I’ll never forget the first time I heard a Kaytranada-produced song. I was listening through a playlist put together by a member of a forum called “KanyeToThe” based off a specific DJ set — most of the songs were fine, but around the 12-minute mark, I was blown away when, “Nothing At All” blasted through my headphones. The slow, tumbling beat utilizes synths and a crawling bassline to set up a distant sample of a vocalist exclaiming, “You don’t mean nothing at all to me / ay” (note: I attempted to reach out to Kaytranada on Twitter to figure out who’s sampled on the song, but I didn’t get a response). The beat drop on the chorus instantly made me think of a cinematic scene of a slow-motion house party, with people drinking out of red cups and happily dancing underneath flickering strobe lights. I was stunned that an individual song by an artist, who I had never heard of could provide such vivid imagery, and I soon started Google-searching my way into more and more Kaytranada-produced songs.
I quickly discovered that Kaytranada excels in the remix game. Clearly a fan of 1990s and 2000s female R&B, his upbeat production breathes life into forgotten tracks, such as Janet Jackson’s “If”, Jill Scott’s “It’s Love,” Mary J Blige’s “I Can Love You”, and Latrelle’s “House Party”. On “House Party” specifically, Kaytranada transforms a somber, Neptunes-produced ballad, into a modern upbeat disco track that could actually be played at a house party. This trend continues on “I Can Love You”.Tthe original Mary J Blige track, while catchy, is slower and laid back, but Kaytranada is able to turn it into a four-on-the-floor dance beat. His modernization of older R&B songs showcases his ability to walk the fine line between paying homage and “biting”, which is generally the most difficult hump for a sample-based producer to get over.

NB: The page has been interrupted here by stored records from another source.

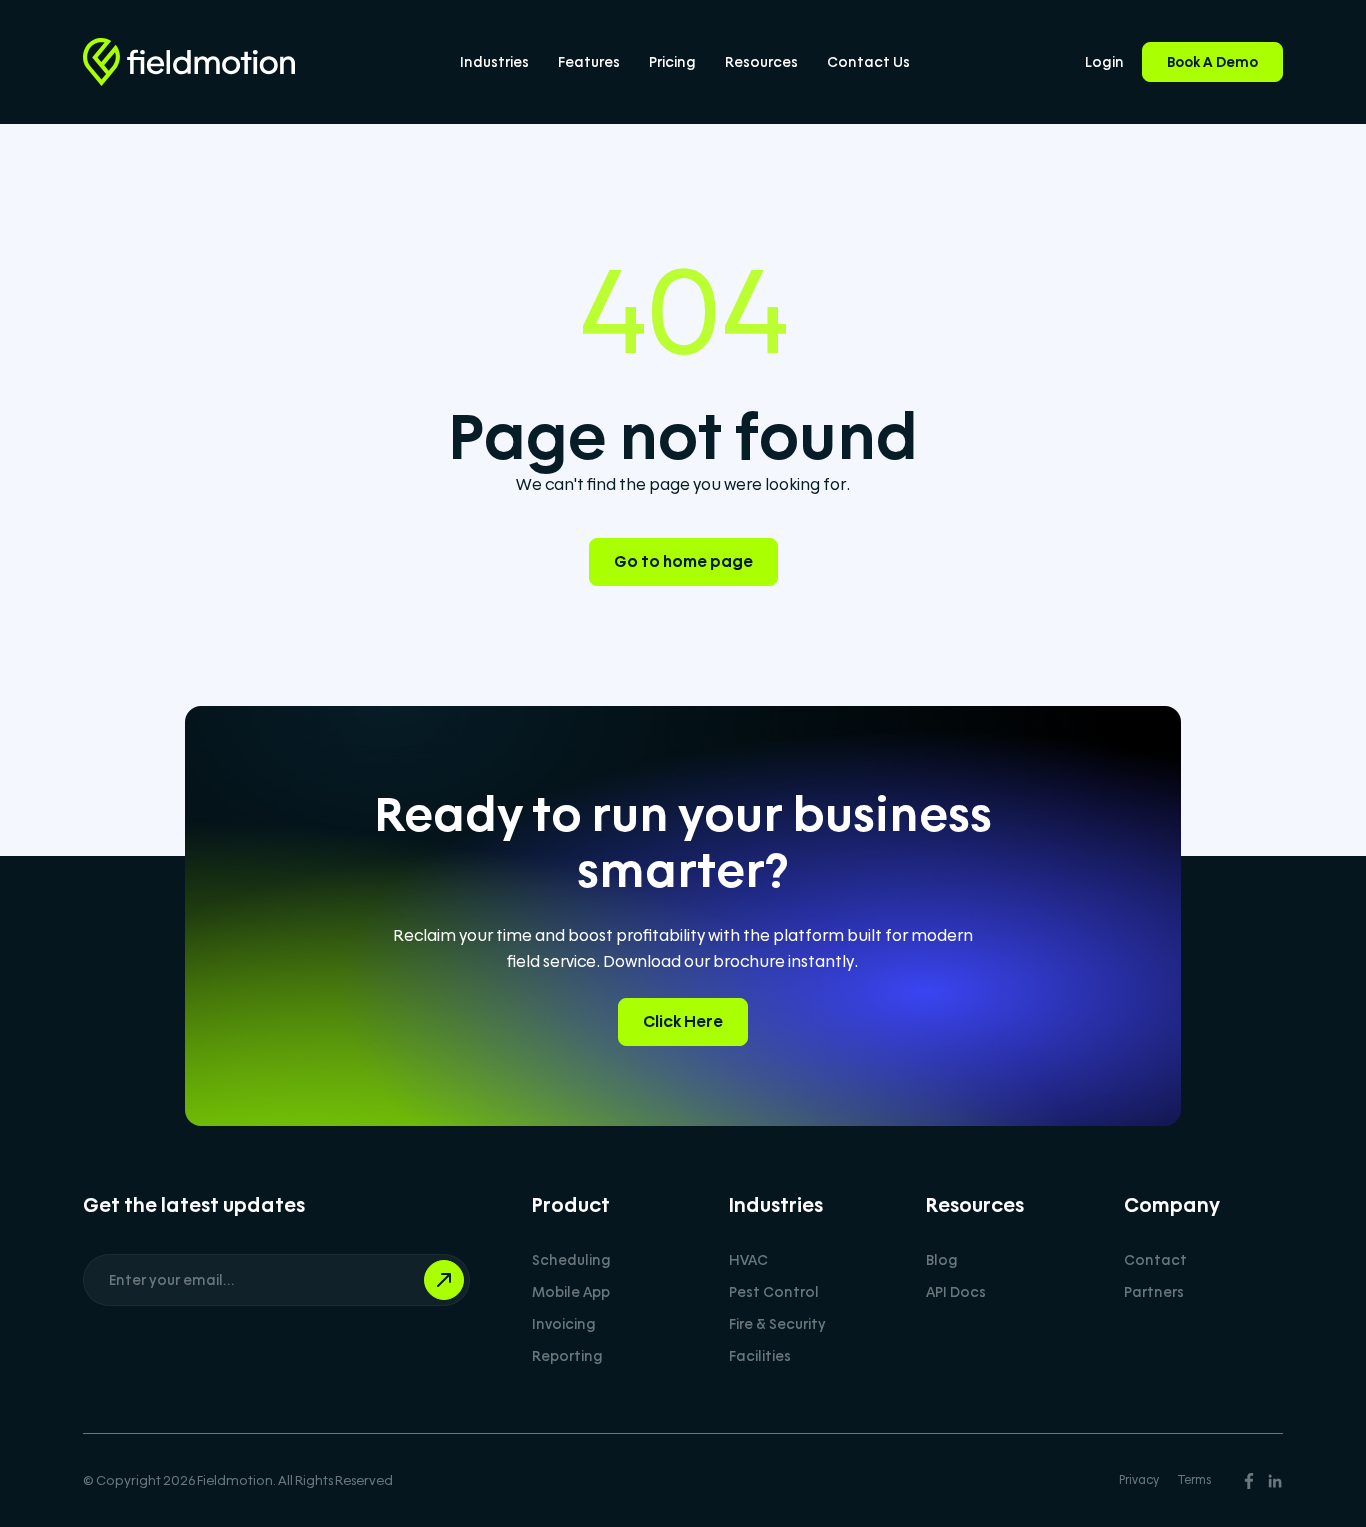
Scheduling (571, 1260)
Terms (1194, 1480)
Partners (1154, 1292)
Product (571, 1205)
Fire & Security (777, 1324)
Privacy (1139, 1480)
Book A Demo (1212, 62)
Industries (494, 62)
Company (1172, 1205)
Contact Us (868, 62)
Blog (942, 1260)
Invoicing (564, 1324)
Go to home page (683, 561)
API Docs (956, 1292)
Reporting (567, 1356)
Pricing (672, 62)
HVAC (748, 1260)
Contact (1155, 1260)
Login (1104, 62)
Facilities (760, 1356)
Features (589, 62)
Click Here (683, 1021)
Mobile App (571, 1292)
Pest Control (774, 1292)
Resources (761, 62)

While Kaytranada’s remixes are what allowed him to put his foot in the door of the music industry, his original productions are equally (if not more) impressive pieces of work. In May of 2016, he released his debut album titled 99.9%, which included an eclectic variety of featured pop, hip-hop, jazz, and electronic artists; such as Craig David, AlunaGeorge, GoldLink, BADBADNOTGOOD, Vic Mensa, Anderson Paak, and Syd. The fact that he was able to fit such a wide range of artists across different genres into one cohesive project reflects his impressive chops as a producer, and it additionally shows how his talents aren’t confined to his popular remixes. Kaytranada’s remixes showed that he could produce dance music, while 99.9% gave the world a taste of everything else he had to offer as a more nuanced musician.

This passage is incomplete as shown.